Neurotransmitter sodium symporters (NSS) that include the dopamine transporter (DAT), serotonin transporter (SERT), norepinephrine transporter (NET), glycine transporter (GlyT), and γ-aminobutyric acid (GABA) transporter (GAT) are secondary active transporters that belong to the SLC6 family of solute carriers, and are involved in neurotransmission and neurotransmitter homeostasis [1]. NSS have been the principal drug targets for an array of psychostimulants and antidepressants [2]. Dysregulation of NSS function has been implicated in attention deficit hyperactivity disorder (ADHD), bipolar affective disorder, autism, anxiety, clinical depression, addiction, schizophrenia, epilepsy, dopamine transporter deficiency syndrome, and Parkinson’s disease [3-5].
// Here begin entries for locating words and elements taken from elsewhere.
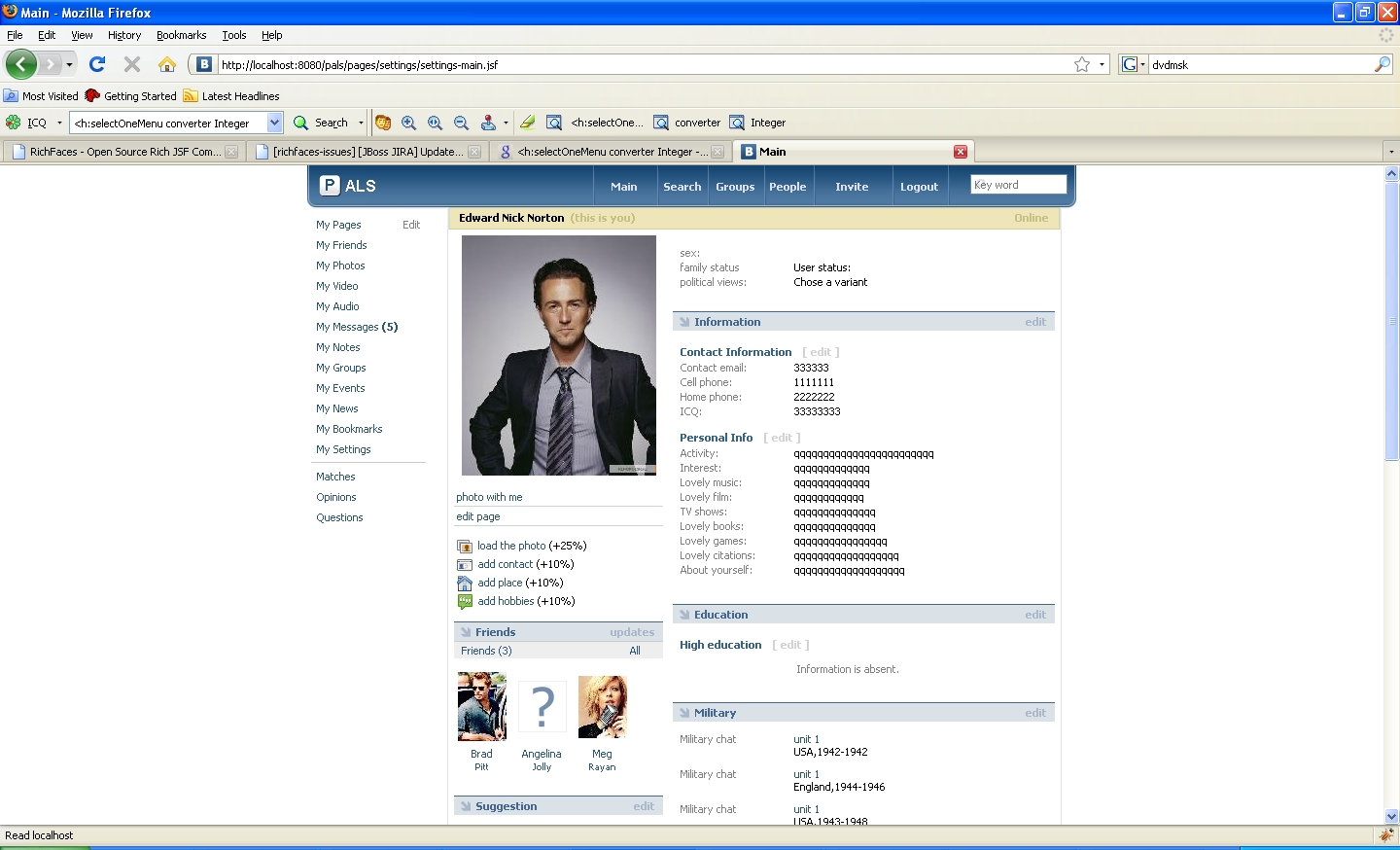The height and width of the screenshot is (850, 1400).
Task: Click the bookmark star in address bar
Action: [1082, 64]
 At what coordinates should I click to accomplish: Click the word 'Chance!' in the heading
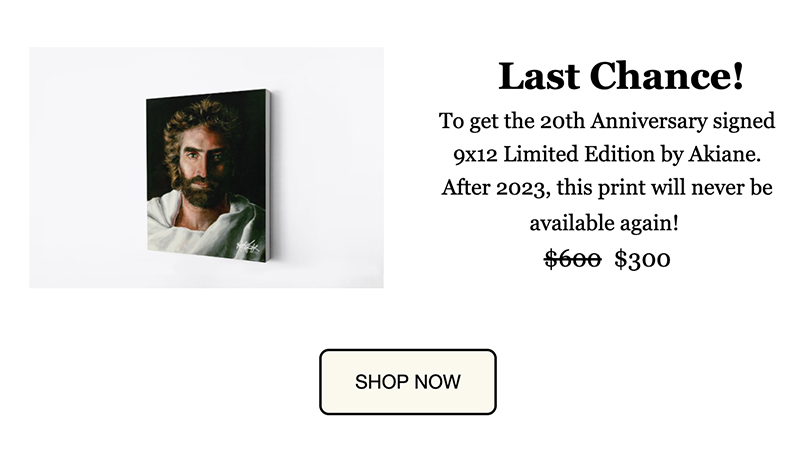pos(666,76)
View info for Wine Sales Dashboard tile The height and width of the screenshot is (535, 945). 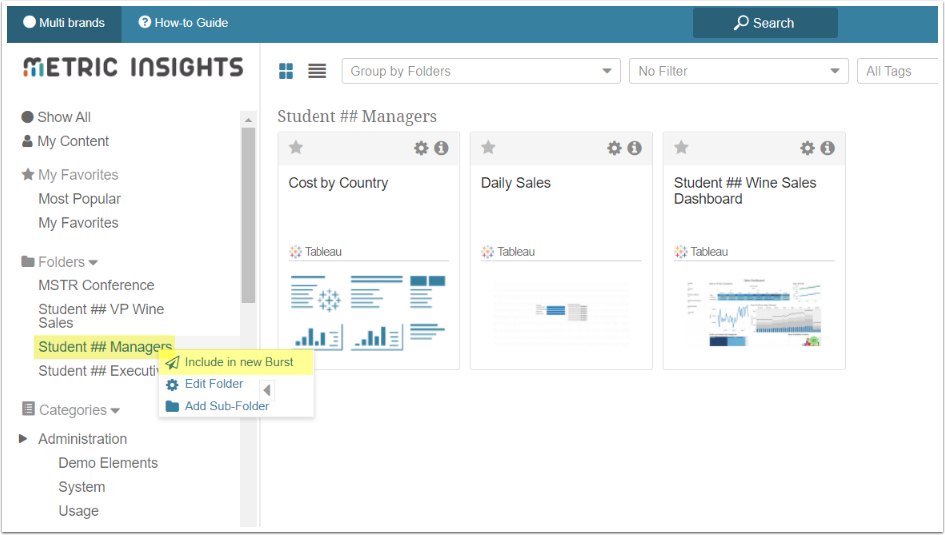[x=827, y=148]
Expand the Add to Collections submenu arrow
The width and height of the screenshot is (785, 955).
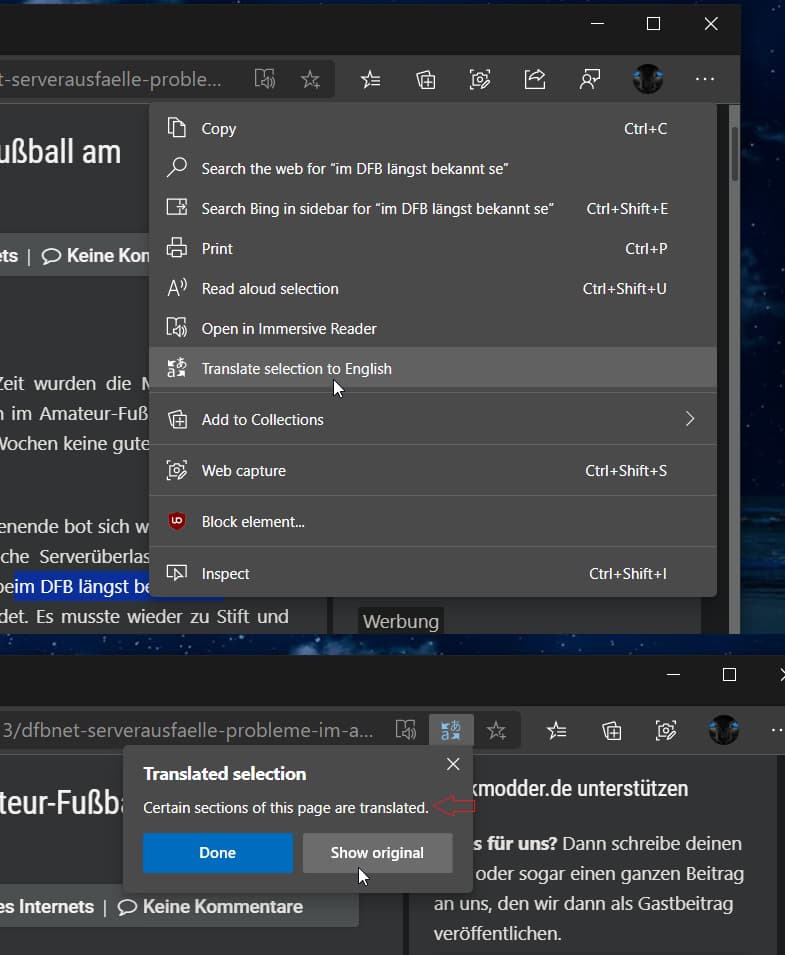(x=689, y=419)
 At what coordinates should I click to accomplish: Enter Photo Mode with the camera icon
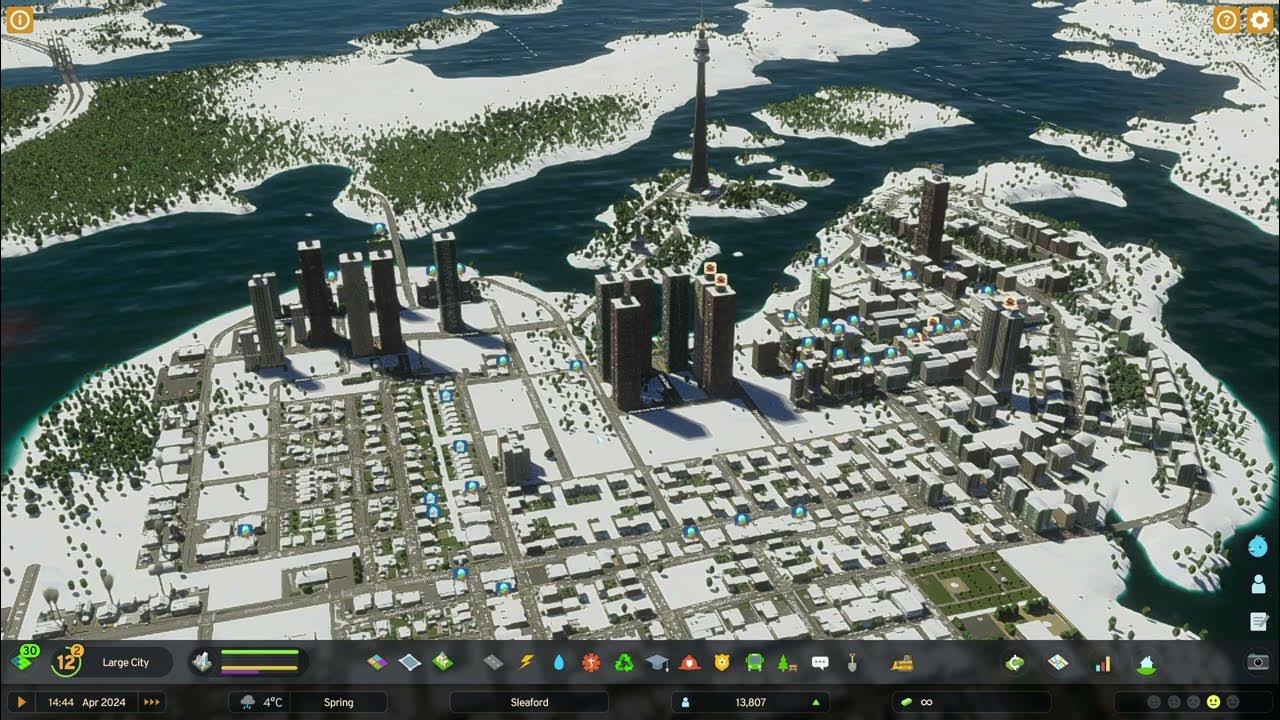[x=1256, y=661]
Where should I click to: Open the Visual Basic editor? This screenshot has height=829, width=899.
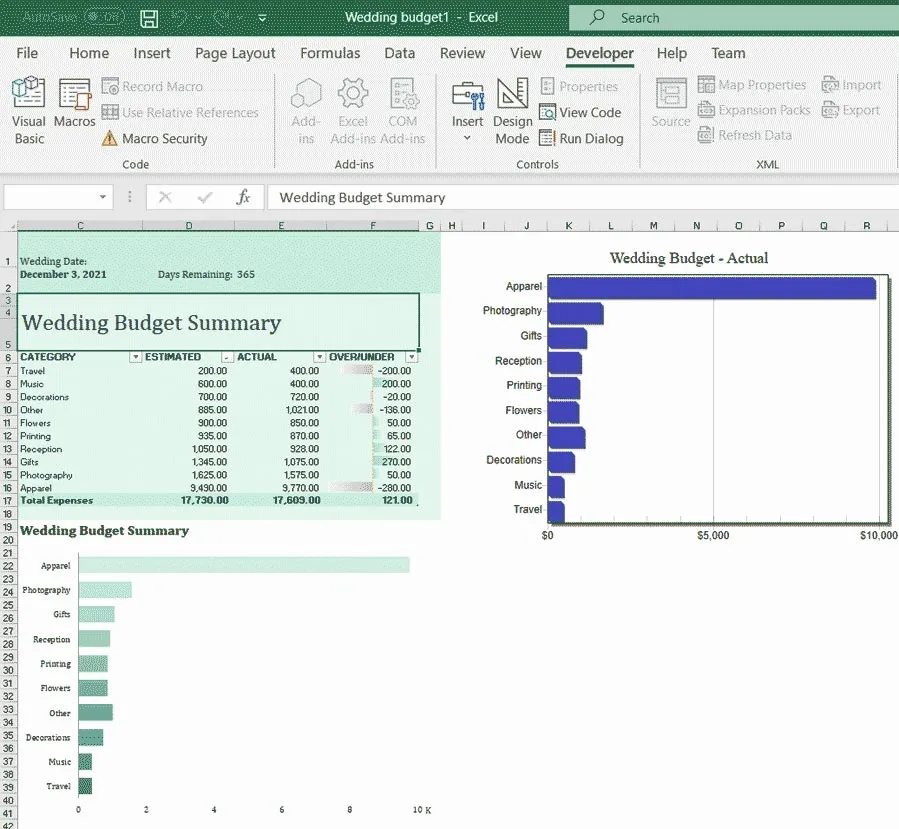(x=28, y=108)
NSSs recycle synaptic neurotransmitters by transporting them back to the pre-synaptic neuron in a sodium and chloride dependent manner [5-7]. The binding of neurotransmitter to the outward-open transporter triggers a series of conformational changes in which the transporter isomerizes to an inward-open conformation, and subsequently, releases the neurotransmitter into pre-synaptic neuron. Following release, the transporter reorients to the outward-open conformation [5-8]. Conceptual insights into this kind of alternating access mechanism employed by membrane transporters was proposed over 50 years ago [9,10], and the molecular underpinnings of this process have been elucidated over the past two decades by x-ray crystallography using bacterial orthologues [11,12].

Bacterial orthologues that include LeuT from Aquifex aeolicus and MhsT from Bacillus halodurans have proven to be robust vehicles for investigation of NSS structure and mechanism [13-21]. In addition, structures of LeuT have also provided insights into the molecular principles of ligand binding. In LeuT, antidepressants bind within the extracellular vestibule (EV) and not to the central substrate site (CS), consistent with a non-competitive mechanism of inhibition [16]. Upon engineering the residues from the CS of eukaryotic NSS into LeuT, the inhibitors bind to the CS [21]. However, because LeuT is distantly related to the eukaryotic NSSs, use of LeuT as a model to study eukaryotic transporter – ligand interaction has substantial limitations.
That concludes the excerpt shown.